I'm always skeptical about books or studies or anything else that single out today's youth as being somehow dramatically different than the generations that preceded them. I think most of it is bogus to begin with and also it seems like every generation is arguing that the next generation is so completely different that none of the old models still apply.
Still, there seems to be a market for that kind of stuff and so now we have the iGeneration. (For what it's worth, I think it's a pretty good name for the thesis.) The iGeneration, author Larry Rosen writes, is so different from all other generations because they are constantly plugged in to all sorts of personalized media. Think iPods, cell phones, etc. This, apparently, means that they learn in ways that would have been unthinkable to previous generations.
To steal a conceit, iDon't buy it.
Without question kids these days have access to a level of technology that did not exist even in conception when their parents were in school. So in that sense, things have changed. But has that technology actually changed the way kids learn? Frankly, I have a little trouble seeing how an iPod is going to realign my conception of history.

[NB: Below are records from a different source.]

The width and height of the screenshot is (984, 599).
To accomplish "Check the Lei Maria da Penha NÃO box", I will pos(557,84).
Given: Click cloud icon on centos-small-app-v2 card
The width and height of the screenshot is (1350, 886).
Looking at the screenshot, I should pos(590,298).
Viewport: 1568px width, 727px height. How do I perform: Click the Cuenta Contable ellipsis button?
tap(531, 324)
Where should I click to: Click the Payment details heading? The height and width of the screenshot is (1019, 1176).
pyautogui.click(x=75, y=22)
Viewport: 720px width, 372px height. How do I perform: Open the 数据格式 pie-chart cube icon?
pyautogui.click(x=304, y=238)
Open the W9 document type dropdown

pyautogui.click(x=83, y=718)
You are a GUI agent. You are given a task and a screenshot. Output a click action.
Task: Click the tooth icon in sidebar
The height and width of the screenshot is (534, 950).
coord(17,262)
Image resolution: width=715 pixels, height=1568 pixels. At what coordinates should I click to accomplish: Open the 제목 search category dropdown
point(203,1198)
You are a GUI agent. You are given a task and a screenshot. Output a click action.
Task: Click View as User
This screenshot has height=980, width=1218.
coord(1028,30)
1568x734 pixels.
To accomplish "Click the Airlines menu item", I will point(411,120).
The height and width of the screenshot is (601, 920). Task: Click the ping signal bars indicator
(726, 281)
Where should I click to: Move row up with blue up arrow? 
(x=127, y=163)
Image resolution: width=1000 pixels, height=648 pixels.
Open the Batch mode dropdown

Certainly, teaching methodologies and techniques must change as technology changes. I mean, we don't want to go back to using slates and chalk for every assignment. Technology can be a very good thing. But we also don't want to overstate the case and say that it's changed everything. Kids are still kids. In all likelihood, they aren't that much better or worse than the generation that came before them or the generation that will come after them. The wrapping may be a little different, but it doesn't change the fundamentals.